A Breakdown of All the Shoes in Taylor Swift’s ‘Look What You Made Me Do’ Video

Taylor Swift premiered the video for her new single, “Look What You Made Me Do,” during the VMAs last night. Swift has made it clear over the last few weeks that she is trying to reinvent her image; after clearing all social media accounts, the pop singer has been posting fragments of her new grunge-inspired aesthetic that will define her upcoming album “Reputation.” The music video also suggests Swift is trying out a new image, but not without an array of notable footwear styles.

The video is an eclectic mix of dark imagery, with “Thriller”-eque zombies, snakes, an army of women in bondage-style outfits and violent robbery scenes among the mayhem.
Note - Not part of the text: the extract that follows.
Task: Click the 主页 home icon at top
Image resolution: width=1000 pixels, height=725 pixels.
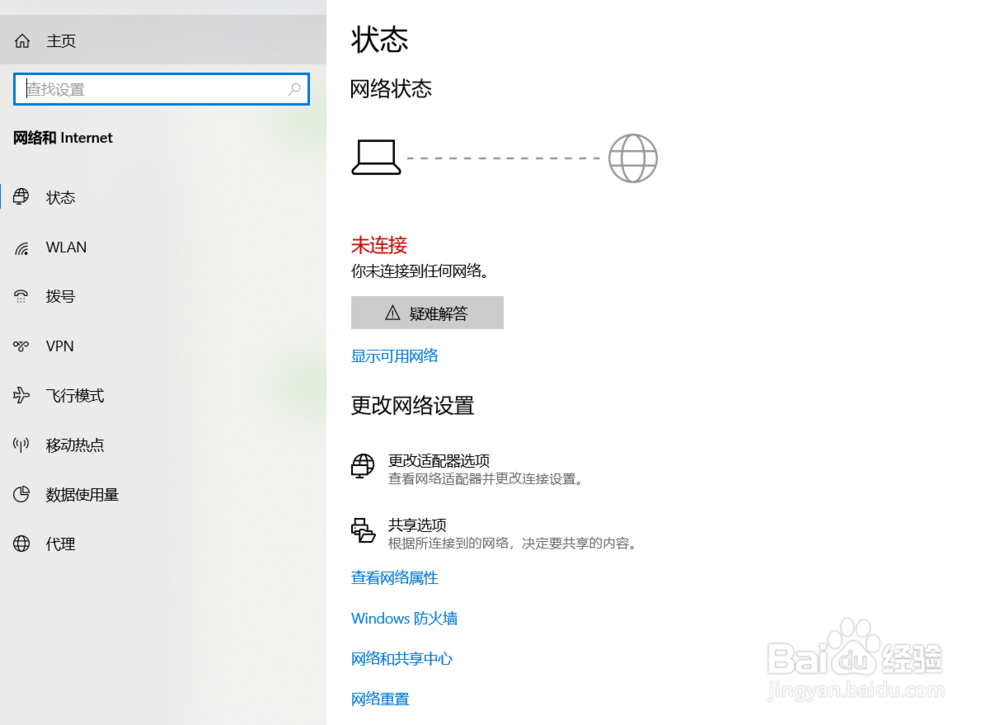Action: point(21,40)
The narrative starts out with a red-dressed Swift in a throne surrounded by snakes. She wears gold sandal pumps with straps that slither around her feet and end at the ankle.

Then she becomes a cliché star, blinded by fame, holding a Grammy in a crashed car. This Swift dons platform peep-toe sandals with cheetah-print accents that match her fur coat.

Then, an acrobatic Taylor sings around a birdcage, imprisoned by her reputation. She wears a pair of bright orange sneaker boots that run thigh high and feature a peep toe, laces and stilettos.

Next we see a baseball bat-wielding Swift robbing a bank in blood-red thigh-high stiletto boots.

The next Swift revs up a motorcycle in black, studded lace-up combat boots. She has a small following of biker girls in over-the-knee boots.

Leading an army of plastic girls, a new Swift wears two-in-one shoes. Her platform boots are red with a plastic-texture finish and have details of black ankle-strap sandals over the foot.

Then a new Swift leads a choreography scene with dancers who are clearly intimidating. She wears Fendi over-the-knee boots, this pair in a sock-boot style with striped detail accents.

And finally, in floral over-the-knee boots that match a minidress, Swift destroys an airplane with a chainsaw.

It’s unclear as of yet what the “new Taylor” will be like, but this commentary on reputations shows that Swift has killed off all versions of the “old Taylor,” and she did it while wearing stylish heels.